We must however be careful here because the signs are quite ambiguous.
Decline of attention to politics in the traditional sense, need not mean
lack of attention to politics in general, and certainly not
necessarily apathy). Is
people’s’sense of what politics should be, perhaps, changing? This is
what some political scientists have argued - to explain the existence of
huge mass demonstrations and global political networks at the time when
trust in the formal political process appears to be declining (see essays
by Russell Dalton and Sidney Tarrow in Pharr and Putnam (eds) Disaffected
Democracies, 2000)?
Taking these
complexities into account, we are trying (as we research people’s
underlying sense of public connection) to abstract from a possible lack of
consensus on a number of range of more specific, but vitally important
issues: not just people’s political values and their cultural
attachments, but also, more subtly, their differences over what are
appropriate topics for political discussion, over the people they regard
as legitimate political actors, and over the spaces or sites they feel are
appropriate for political discussion and action.

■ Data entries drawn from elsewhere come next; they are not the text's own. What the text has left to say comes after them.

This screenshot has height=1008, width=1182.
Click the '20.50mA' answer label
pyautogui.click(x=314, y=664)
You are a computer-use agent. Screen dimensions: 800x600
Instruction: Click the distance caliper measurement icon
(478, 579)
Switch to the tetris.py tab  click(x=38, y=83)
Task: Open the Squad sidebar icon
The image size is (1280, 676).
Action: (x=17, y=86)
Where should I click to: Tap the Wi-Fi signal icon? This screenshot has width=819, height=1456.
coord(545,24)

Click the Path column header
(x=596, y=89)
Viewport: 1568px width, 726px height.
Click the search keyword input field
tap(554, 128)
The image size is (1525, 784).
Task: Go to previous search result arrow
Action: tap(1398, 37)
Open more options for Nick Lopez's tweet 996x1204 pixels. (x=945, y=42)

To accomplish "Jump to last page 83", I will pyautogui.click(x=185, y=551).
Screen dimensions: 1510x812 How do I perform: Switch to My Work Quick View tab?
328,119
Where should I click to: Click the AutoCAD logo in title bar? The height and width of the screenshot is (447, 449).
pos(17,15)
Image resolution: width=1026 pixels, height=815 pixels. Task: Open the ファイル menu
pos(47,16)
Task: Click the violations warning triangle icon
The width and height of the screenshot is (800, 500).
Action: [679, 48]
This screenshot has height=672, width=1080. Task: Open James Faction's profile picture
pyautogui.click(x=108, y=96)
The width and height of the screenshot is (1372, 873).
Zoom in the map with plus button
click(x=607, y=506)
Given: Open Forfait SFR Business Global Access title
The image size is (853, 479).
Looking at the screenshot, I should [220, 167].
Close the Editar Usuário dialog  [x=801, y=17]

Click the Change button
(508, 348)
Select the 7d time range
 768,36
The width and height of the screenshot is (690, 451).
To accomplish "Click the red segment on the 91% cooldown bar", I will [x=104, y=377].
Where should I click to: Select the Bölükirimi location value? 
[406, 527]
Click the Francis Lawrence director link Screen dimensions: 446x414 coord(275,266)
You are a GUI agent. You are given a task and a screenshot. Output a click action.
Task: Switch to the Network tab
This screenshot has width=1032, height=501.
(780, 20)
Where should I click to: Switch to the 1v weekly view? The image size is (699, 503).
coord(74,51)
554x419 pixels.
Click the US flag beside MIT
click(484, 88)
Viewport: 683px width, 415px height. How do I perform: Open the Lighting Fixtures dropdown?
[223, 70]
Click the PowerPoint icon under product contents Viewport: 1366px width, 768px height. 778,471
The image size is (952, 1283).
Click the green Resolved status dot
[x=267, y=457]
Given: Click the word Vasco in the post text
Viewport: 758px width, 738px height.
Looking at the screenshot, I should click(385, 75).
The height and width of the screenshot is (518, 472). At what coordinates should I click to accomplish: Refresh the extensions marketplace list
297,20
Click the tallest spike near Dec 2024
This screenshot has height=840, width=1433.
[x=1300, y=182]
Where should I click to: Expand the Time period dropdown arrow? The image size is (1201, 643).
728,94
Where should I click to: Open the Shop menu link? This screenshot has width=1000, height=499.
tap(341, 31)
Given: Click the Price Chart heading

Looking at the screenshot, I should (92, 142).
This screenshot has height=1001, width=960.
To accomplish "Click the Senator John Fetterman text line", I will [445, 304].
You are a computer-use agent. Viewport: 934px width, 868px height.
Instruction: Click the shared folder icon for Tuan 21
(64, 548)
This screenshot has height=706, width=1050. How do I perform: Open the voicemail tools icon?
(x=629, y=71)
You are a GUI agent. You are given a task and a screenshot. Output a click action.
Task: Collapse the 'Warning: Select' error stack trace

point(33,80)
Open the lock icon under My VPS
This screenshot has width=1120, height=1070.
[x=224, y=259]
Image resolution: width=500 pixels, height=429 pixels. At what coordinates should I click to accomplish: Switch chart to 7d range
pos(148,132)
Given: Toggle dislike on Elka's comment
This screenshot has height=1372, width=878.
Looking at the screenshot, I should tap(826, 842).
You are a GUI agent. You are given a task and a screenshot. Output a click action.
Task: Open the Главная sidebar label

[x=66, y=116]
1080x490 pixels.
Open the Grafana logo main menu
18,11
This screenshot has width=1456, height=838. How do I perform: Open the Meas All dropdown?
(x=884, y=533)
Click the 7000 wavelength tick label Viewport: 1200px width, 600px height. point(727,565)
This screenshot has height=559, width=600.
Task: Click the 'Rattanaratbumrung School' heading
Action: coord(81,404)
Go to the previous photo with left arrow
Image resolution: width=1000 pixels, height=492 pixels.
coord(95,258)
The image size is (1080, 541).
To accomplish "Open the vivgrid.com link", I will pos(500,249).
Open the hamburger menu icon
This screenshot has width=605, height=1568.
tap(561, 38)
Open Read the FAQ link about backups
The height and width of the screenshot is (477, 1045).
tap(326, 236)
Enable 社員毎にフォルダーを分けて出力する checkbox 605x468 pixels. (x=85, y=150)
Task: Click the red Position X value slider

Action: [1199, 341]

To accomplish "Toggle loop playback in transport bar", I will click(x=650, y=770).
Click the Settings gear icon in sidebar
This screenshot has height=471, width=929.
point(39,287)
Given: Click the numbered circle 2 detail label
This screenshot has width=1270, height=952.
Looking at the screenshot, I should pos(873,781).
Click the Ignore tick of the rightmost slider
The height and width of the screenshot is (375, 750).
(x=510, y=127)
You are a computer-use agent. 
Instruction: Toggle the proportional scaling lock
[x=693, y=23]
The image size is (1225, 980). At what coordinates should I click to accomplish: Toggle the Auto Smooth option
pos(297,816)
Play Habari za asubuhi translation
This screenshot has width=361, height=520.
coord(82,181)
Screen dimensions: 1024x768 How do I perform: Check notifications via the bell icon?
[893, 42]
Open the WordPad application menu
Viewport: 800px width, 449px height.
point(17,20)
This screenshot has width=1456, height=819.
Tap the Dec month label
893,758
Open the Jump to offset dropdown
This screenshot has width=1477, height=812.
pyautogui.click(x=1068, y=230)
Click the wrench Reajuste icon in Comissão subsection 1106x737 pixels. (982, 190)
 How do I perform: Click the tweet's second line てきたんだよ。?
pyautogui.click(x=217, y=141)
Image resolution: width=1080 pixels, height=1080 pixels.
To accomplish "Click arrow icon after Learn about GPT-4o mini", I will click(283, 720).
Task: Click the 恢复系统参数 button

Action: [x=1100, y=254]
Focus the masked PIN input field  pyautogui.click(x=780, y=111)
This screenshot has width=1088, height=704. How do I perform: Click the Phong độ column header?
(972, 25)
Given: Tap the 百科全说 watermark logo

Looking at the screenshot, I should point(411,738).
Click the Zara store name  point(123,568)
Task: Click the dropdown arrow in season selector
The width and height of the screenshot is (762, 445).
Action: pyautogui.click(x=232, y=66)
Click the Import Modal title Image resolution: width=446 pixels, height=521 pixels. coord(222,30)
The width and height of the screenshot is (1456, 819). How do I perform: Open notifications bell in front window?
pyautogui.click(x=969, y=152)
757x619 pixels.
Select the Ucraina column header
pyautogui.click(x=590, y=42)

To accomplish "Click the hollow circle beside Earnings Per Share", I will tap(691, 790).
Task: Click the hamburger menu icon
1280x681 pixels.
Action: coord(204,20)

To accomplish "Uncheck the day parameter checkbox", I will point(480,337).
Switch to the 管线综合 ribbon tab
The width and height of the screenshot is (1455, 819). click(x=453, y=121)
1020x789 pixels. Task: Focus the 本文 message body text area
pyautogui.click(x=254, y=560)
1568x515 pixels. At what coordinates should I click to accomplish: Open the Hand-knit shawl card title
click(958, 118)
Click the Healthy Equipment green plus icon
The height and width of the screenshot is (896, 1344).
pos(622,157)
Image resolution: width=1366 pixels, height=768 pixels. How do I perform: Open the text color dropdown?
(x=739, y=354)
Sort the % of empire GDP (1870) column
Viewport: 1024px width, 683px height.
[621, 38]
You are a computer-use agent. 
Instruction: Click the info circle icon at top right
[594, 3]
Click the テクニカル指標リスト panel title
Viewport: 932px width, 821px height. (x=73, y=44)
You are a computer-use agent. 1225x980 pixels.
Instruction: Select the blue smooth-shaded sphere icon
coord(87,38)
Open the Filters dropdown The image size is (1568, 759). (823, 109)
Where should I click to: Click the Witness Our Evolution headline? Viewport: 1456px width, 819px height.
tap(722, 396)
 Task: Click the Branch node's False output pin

We’ve tried
to design a diary format that is as open on these questions as
possible (see further below).
There’s
also a second reason why we think this research is urgent now – which
relates to a change not in the political but in the media
landscape. No longer can we assume an older media world where prime time
television really was prime-time, providing a primary focus for national
attention. There is the multiplication of media and media formats, the
increasing interlinking of formats through digital convergence.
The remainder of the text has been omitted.